There's a lot of factors at play, and I'm not capable of iterating most of them nor understand them. But here's a little glimpse of some of the things happening in the background:
Virtual Memory
On most modern user systems you don't actually have direct access to RAM. You have multiple layers of indirection, one of them being Virtual Memory. VM is memory that your process accesses as if it was normal contiguous RAM, but which actually the underlying systems convert to the proper address in RAM. So accessing the physical memory with a virtual address is almost certainly not gonna provide you with the data you were looking for.
Virtual Memory also has layers. Modern processors include native support for Virtual Memory and it is often controller by a MMU near or on the same die as the processor.
A lot of OSs also have their own layer of virtual memory, that they then either translate to the MMU managed virtual memory on the processor or directly to physical RAM.
Just an example of how far the rabbit hole goes, Linux actually has lazy memory allocation. So when you first allocate memory it is not communicated to the CPU, but only kept saved in a kernel data structure, when you later-on access the memory, the CPU generates a Page Fault. The kernel's page fault handler then looks to see whether that memory was lazily allocated, and if so actually allocates it.
Kernel Space vs User Space
Userspace programs aren't allowed to modify physical memory directly, and in the case of *nixes they call System Calls to do that for them.
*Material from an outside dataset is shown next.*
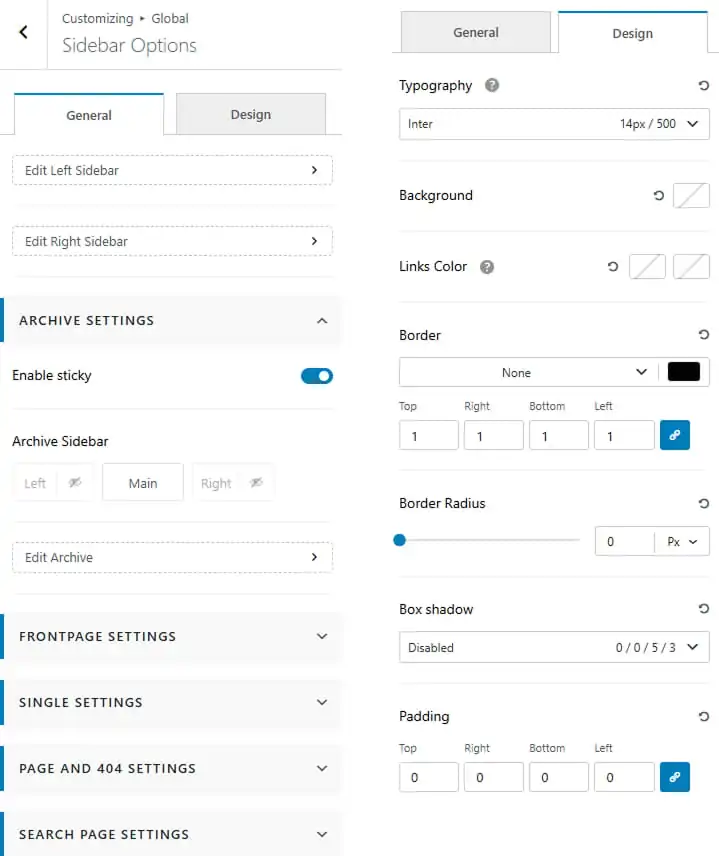Reset the Background color setting
719x856 pixels.
(x=658, y=195)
System calls change the operating mode of the CPU, and is often a relatively slow operation.
Library Functions
Library functions like malloc
have to actually do a lot of bookkeeping to make sure that when you call free
on a pointer, you only free that part. But they also allocate in bulks. malloc
on *nixes calls the syscall mmap
to allocate a page. Subsequent malloc
calls will continue to use that page, until you need more.
How does this relate to this question?
The above is only a glimpse of the things happening when you're working with memory, and so how you allocate the memory, in what quantity and what flags do you pass to the system change a lot of things, and can explain the discrepancies between the results.
Suggestion
Try running strace
on those processes to see where they spend most of their time!